The Money Saving Advantages of a Conservation Strategy by Robin Trimingham

The Money Saving Advantages of a Conservation Strategy by Robin Trimingham

Being a retirement transition specialist has also made me an expert on creative ways to save money. Interestingly, it’s not so much my ability to invent new ideas as my application of tried and true strategies in combination that allows me to stretch a dollar to new lengths.

I think I get this strategy from my grandparents. They had to figure out how to run a household during two world wars when many basic household items were unobtainable even if you they had the money to pay for them, which encouraged them to create ways to repurpose even the smallest household items multiple times. This “conservation strategy” became a way of life and many of their war years “re-cycling” ideas were still being employed when I visited their farmhouse in the 1960’s and 1970’s.

I can recall helping my grandmother rinse and dry tin foil for reuse which was carefully flattened out and folded into neat squares in the kitchen drawer waiting for reuse to heat up leftovers. A highly-prized collection of elastic bands was stretched around a paper towel roll, safety pins were collected from every item of dry cleaning, and even the twist ties from loaves of bread were carefully straightened and stored in a container.

Surprisingly, paper napkins and paper towels were used daily, but they were not discarded after a single use.
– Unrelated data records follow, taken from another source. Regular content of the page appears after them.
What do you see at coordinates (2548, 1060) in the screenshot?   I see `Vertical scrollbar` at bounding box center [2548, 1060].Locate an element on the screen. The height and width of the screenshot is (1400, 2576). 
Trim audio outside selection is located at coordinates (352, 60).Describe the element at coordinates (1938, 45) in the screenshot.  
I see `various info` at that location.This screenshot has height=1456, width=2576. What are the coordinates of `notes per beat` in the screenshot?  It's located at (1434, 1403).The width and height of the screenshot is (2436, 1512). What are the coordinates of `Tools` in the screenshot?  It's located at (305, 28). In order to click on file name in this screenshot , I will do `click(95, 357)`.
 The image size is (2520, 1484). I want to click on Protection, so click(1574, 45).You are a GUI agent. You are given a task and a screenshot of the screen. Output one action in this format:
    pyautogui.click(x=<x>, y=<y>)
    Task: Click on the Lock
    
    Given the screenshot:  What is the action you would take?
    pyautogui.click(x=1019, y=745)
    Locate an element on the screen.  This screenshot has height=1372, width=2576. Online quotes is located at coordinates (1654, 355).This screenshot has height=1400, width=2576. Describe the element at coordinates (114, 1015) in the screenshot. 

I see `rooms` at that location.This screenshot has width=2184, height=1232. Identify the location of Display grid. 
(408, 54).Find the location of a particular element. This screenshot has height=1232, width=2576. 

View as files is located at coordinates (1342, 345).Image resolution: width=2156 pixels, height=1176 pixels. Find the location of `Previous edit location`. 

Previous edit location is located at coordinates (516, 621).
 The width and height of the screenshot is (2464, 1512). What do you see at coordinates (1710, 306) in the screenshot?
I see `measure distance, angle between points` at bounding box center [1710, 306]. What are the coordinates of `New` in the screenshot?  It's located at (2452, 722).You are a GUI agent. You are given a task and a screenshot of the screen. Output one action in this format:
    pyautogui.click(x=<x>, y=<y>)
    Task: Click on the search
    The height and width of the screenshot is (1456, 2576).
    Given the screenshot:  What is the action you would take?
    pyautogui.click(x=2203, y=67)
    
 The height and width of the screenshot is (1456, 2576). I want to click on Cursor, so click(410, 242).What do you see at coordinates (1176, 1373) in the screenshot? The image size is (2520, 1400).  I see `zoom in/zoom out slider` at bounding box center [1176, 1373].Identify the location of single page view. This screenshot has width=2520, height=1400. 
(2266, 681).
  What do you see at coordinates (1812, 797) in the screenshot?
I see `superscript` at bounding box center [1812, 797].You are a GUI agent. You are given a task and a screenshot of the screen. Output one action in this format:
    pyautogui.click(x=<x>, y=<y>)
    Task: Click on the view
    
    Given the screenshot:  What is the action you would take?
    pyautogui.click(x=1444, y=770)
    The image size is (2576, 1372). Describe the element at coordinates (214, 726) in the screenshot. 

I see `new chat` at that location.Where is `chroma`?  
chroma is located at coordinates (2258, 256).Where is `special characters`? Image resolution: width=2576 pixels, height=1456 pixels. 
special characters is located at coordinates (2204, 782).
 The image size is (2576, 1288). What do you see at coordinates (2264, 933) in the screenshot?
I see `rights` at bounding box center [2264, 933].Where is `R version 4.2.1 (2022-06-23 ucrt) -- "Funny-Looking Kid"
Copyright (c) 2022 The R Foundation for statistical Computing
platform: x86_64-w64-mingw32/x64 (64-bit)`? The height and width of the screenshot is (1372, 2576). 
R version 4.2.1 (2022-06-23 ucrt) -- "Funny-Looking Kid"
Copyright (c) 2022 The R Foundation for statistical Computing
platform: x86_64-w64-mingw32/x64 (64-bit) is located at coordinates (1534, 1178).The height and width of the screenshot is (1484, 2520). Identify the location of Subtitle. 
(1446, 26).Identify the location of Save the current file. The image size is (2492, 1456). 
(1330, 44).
They were collected in a paper grocery bag on the kitchen floor and used for all manner of purposes from wiping out ash trays to cleaning the mud off shoes to cleaning windows. They were then placed in another paper bag and finally used as kindling in the fireplace in my grandfather’s study.

Worn down pieces of soap were collected in a plastic mesh bag on the bathroom window sill and once every year or so they were melted down in a pot on the stove with a bit of water and vegetable oil and then recast in to a block of utility soap which was used after gardening and other messy jobs. To dry your hands, a six foot loop of linen toweling created by sewing empty flour sacks together was always waiting on a rod mounted on the inside of the kitchen door. My grandmother had several of these which she rotated daily and hung over bushes to dry in the sun and reuse, instead of laundering them – after all how dirty could they be, if only freshly washed hands touched them?

This sort of practical evaluation of the myriad of frequently discarded small things that float through our lives has led me to learn enough about carpentry and sewing to save a fortune on curtains, curtain rods, book cases, garden furniture, clothing, pillow cases and duvet covers.

Yes, I like designer labels as much as the next girl, but I also like my things to last. Replacing buttons and zippers and altering hemlines are a great way to extend the life of the things you have and to radically update vintage finds. I have even converted a maxi dress into a skirt, and dated trousers into fantastic new shorts on more than one occasion. When someone comments that they like my outfit, I just smile quietly and omit any mention of exactly how long my pants and I have been travelling companions.

Taken on an individual basis none of these ideas will make any improvement in your household budget, but adopting a life of “conservation” as opposed to constant consumerism will help you get the most out of the things that you have. It will help you afford better quality things and make them last, and help you stop spending on the unnecessary, which will in turn help you start to have a few more dollars in the bank at the end of the month.